In many caching scenarios, function results or arguments can be large objects (e.g., massive datasets, trained models, or high-resolution images). Loading all of them from the cache every time you inspect a call would be expensive and slow.

Fleche avoids this by returning lazy call objects from load() and query() by default. Arguments and results are only fetched from the underlying storage when you actually access them.

What is a LazyCall?

When you call cache().load(key) or iterate over cache().query(...), you get back a LazyCall rather than a full Call. A LazyCall holds the digests (unique identifiers) of the arguments and result, plus a reference to the cache, but none of the actual Python objects. Those are loaded on demand the first time you touch them.

from fleche import cache

# Default: returns a LazyCall — cheap, no deserialization yet
lazy_call = cache().load(key)

# Arguments and results are fetched only when accessed
print(lazy_call.result)          # Triggers a load from value storage
print(lazy_call.arguments['x'])  # Triggers a load for argument 'x'

To load everything upfront, call .fetch() on an existing LazyCall:

# Fetch everything from a lazy call you already have
call = lazy_call.fetch()

Parity with Call

LazyCall is a drop-in stand-in for Call:

  • Digests: digest(lazy_call) is identical to digest(original_call).
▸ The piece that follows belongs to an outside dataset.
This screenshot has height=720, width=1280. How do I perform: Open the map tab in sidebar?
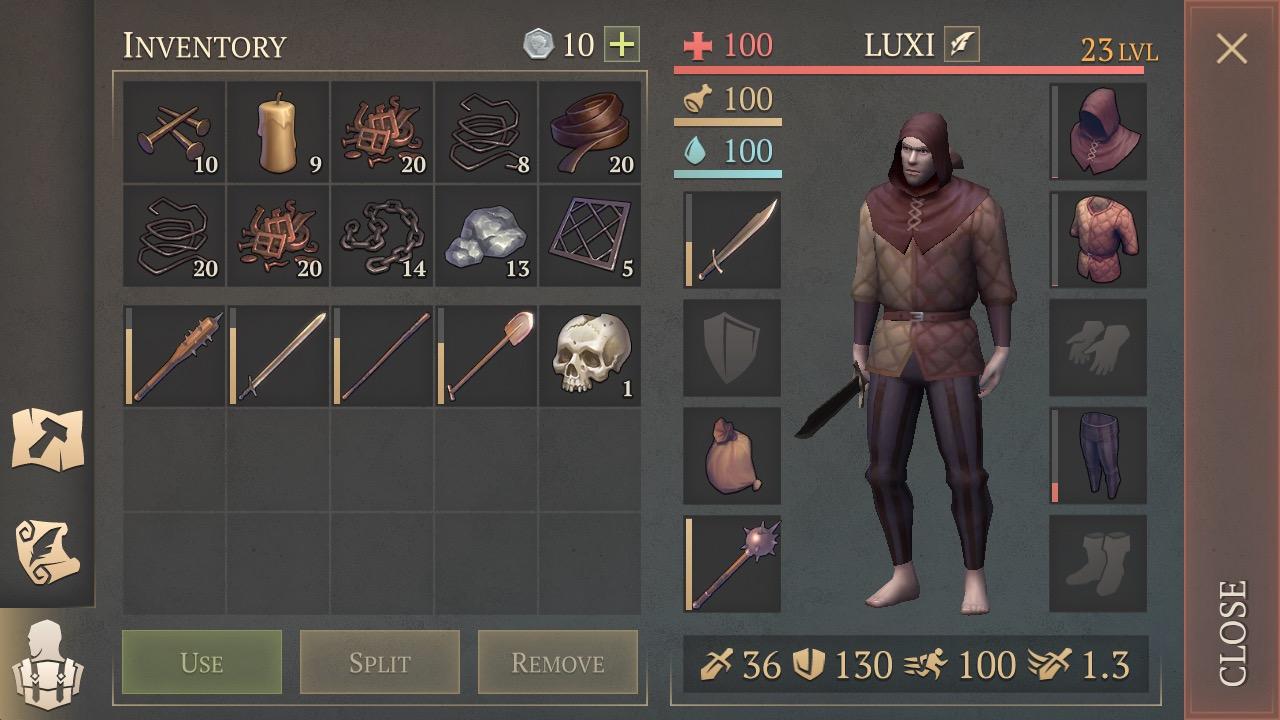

  • Lookup Keys: lazy_call.to_lookup_key() returns the same key.

  • Immutability: LazyCall is a frozen dataclass — its fields cannot be reassigned after creation.

LazyArguments

The arguments attribute of a LazyCall returns a LazyArguments proxy. This proxy implements the standard Python Mapping interface, so you can use it like a regular dictionary. Each argument is fetched from storage the first time it is accessed by key.

When lazy loading helps most

  1. Browsing large caches: When iterating over many calls via query(), you can inspect names, digests, and metadata without deserializing any results.

  2. Existence checks: contains() uses lazy loading internally — it never deserializes a result just to confirm something is cached.

  3. Selective access: When you only need one or two arguments out of a call that stores many large objects.